View of the start we took on "Center Shift." From...
Description
Fun alpine climbing on Grenadier quartzite. Exposed, but you won't find the climb to be difficult if you're in climbing shape, have mountain experience, and come prepared to be in the mountains (this is still remote alpine climbing).
Instead of climbing the "casual" route, which is the true ridge line of Wham Ridge - i.e., sticking to the right-most ridge line (arete) - climb straight up the middle/center of the Wham face. Again, the climbing's not difficult, but a little harder than the 5.3-5.4 along the ridge. Gerry Roach's 13ers guide rates this a 5.7. If there's 5.7, there's not much. Most of it seemed to be in the 5.3-5.5 range. We encountered two short 15-20' sections that were pushing 5.7, all of which were blocky and easy to protect. There are a couple of lines up the middle, though the steepness and rock type doesn't change.

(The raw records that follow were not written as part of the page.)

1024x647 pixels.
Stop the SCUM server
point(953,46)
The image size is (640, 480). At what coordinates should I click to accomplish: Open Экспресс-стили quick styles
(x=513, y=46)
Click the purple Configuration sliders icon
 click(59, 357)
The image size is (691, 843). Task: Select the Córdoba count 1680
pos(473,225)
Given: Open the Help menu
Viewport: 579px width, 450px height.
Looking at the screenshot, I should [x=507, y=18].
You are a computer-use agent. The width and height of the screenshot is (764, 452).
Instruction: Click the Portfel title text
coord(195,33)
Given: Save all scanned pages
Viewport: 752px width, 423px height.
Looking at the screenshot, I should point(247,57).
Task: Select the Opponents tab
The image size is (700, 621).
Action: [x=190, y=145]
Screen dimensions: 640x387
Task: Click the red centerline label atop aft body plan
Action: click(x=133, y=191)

We simu-climbed most of it in approach shoes, pitched out two full rope lengths about 600' shy of the summit, and free-soloed the last 150-200'. Carried climbing shoes, but never used them.
"Center Shift" is the name Roach uses in his 13ers guide.
Location
Start early. The route is very exposed to weather.
Protection
Good pro on hard, slick quartzite. (You haven't climbed quartzite, you're in for a treat.) No fixed gear. Pack a small alpine rack w/ an assortment of stoppers and cams, long runners, etc.
Not a difficult route--there might be a 5.7 move somewhere on that face, but we didn't find it. This is a viable solo if you are good at following the line of least resistance. We used a rope for only about 120m of this route. The rest is pretty much a really tall flatiron.
Great fun though--easy, enjoyable climbing on a very dramatic feature.